- What you have to do: Reprint every line of the data, keeping each character intact.

*** Task material Section Begins ***

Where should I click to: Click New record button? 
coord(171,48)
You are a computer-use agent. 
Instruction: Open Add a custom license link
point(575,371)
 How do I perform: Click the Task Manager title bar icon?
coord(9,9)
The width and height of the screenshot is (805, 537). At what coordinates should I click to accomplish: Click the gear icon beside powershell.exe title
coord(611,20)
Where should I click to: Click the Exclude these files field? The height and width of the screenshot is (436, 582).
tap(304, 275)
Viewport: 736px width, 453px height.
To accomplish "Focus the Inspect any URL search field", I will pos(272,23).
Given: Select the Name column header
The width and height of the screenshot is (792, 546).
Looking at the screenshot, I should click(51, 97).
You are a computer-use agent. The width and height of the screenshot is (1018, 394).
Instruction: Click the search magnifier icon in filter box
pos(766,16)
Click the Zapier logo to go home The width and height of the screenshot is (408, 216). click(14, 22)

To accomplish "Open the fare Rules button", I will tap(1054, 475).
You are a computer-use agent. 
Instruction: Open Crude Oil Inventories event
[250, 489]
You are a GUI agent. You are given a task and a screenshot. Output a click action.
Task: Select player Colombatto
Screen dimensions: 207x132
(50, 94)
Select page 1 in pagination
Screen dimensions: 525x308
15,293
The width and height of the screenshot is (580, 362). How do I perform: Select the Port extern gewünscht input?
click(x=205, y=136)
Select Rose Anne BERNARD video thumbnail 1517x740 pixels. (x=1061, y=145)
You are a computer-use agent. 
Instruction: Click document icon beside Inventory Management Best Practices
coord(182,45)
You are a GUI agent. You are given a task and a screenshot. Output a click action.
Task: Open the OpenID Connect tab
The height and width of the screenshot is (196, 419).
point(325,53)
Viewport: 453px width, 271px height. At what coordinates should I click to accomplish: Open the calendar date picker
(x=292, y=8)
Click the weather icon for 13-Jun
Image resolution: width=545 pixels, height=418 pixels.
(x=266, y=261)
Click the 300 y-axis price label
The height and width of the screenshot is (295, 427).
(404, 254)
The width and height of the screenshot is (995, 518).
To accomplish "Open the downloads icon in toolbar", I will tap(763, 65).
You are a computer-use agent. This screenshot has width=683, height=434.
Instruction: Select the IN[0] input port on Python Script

*** Task material Section Ends ***

- Solved problem:
Where should I click to: Click New record button? 
coord(171,48)
You are a computer-use agent. 
Instruction: Open Add a custom license link
point(575,371)
 How do I perform: Click the Task Manager title bar icon?
coord(9,9)
The width and height of the screenshot is (805, 537). At what coordinates should I click to accomplish: Click the gear icon beside powershell.exe title
coord(611,20)
Where should I click to: Click the Exclude these files field? The height and width of the screenshot is (436, 582).
tap(304, 275)
Viewport: 736px width, 453px height.
To accomplish "Focus the Inspect any URL search field", I will pos(272,23).
Given: Select the Name column header
The width and height of the screenshot is (792, 546).
Looking at the screenshot, I should click(51, 97).
You are a computer-use agent. The width and height of the screenshot is (1018, 394).
Instruction: Click the search magnifier icon in filter box
pos(766,16)
Click the Zapier logo to go home The width and height of the screenshot is (408, 216). click(14, 22)

To accomplish "Open the fare Rules button", I will tap(1054, 475).
You are a computer-use agent. 
Instruction: Open Crude Oil Inventories event
[250, 489]
You are a GUI agent. You are given a task and a screenshot. Output a click action.
Task: Select player Colombatto
Screen dimensions: 207x132
(50, 94)
Select page 1 in pagination
Screen dimensions: 525x308
15,293
The width and height of the screenshot is (580, 362). How do I perform: Select the Port extern gewünscht input?
click(x=205, y=136)
Select Rose Anne BERNARD video thumbnail 1517x740 pixels. (x=1061, y=145)
You are a computer-use agent. 
Instruction: Click document icon beside Inventory Management Best Practices
coord(182,45)
You are a GUI agent. You are given a task and a screenshot. Output a click action.
Task: Open the OpenID Connect tab
The height and width of the screenshot is (196, 419).
point(325,53)
Viewport: 453px width, 271px height. At what coordinates should I click to accomplish: Open the calendar date picker
(x=292, y=8)
Click the weather icon for 13-Jun
Image resolution: width=545 pixels, height=418 pixels.
(x=266, y=261)
Click the 300 y-axis price label
The height and width of the screenshot is (295, 427).
(404, 254)
The width and height of the screenshot is (995, 518).
To accomplish "Open the downloads icon in toolbar", I will tap(763, 65).
You are a computer-use agent. This screenshot has width=683, height=434.
Instruction: Select the IN[0] input port on Python Script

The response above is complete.